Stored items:
=-=-=-=-=

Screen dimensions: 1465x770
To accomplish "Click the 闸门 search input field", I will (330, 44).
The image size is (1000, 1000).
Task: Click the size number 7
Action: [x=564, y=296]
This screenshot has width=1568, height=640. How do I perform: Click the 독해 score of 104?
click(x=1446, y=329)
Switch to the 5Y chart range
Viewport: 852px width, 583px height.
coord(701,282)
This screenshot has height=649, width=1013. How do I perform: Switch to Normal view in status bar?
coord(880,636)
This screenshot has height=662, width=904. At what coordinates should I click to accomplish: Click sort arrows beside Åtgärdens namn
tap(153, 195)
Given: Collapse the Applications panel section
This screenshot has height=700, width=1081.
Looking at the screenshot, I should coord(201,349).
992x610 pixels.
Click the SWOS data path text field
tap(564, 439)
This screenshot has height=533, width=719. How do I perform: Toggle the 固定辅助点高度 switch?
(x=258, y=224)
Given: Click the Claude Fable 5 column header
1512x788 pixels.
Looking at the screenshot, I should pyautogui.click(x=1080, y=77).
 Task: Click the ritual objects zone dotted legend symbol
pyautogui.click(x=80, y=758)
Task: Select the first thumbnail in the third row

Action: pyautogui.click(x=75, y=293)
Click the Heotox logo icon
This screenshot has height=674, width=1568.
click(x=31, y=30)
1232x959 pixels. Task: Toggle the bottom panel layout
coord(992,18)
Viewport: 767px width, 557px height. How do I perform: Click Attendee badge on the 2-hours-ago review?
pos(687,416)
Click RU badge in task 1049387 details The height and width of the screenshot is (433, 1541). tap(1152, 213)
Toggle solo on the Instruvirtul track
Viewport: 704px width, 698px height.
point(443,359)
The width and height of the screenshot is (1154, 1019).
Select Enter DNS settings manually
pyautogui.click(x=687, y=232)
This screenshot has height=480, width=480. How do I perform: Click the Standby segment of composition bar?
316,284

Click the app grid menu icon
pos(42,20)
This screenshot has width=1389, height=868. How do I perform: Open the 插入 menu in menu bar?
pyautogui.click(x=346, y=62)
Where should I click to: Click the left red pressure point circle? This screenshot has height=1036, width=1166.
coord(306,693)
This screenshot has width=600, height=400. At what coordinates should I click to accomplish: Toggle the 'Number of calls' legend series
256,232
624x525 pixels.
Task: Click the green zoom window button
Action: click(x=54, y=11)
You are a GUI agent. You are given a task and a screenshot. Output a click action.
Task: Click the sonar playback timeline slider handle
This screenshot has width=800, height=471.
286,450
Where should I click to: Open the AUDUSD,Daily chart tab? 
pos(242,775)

=-=-=-=-=

> [TASK STATEMENT]:
Starting at the line that contains "This screenshot has width=1389, height=868.", output every remaining line of the data exactly, and stop after the last one.

> [EXERCISE ANSWER]:
This screenshot has width=1389, height=868. How do I perform: Open the 插入 menu in menu bar?
pyautogui.click(x=346, y=62)
Where should I click to: Click the left red pressure point circle? This screenshot has height=1036, width=1166.
coord(306,693)
This screenshot has width=600, height=400. At what coordinates should I click to accomplish: Toggle the 'Number of calls' legend series
256,232
624x525 pixels.
Task: Click the green zoom window button
Action: click(x=54, y=11)
You are a GUI agent. You are given a task and a screenshot. Output a click action.
Task: Click the sonar playback timeline slider handle
This screenshot has width=800, height=471.
286,450
Where should I click to: Open the AUDUSD,Daily chart tab? 
pos(242,775)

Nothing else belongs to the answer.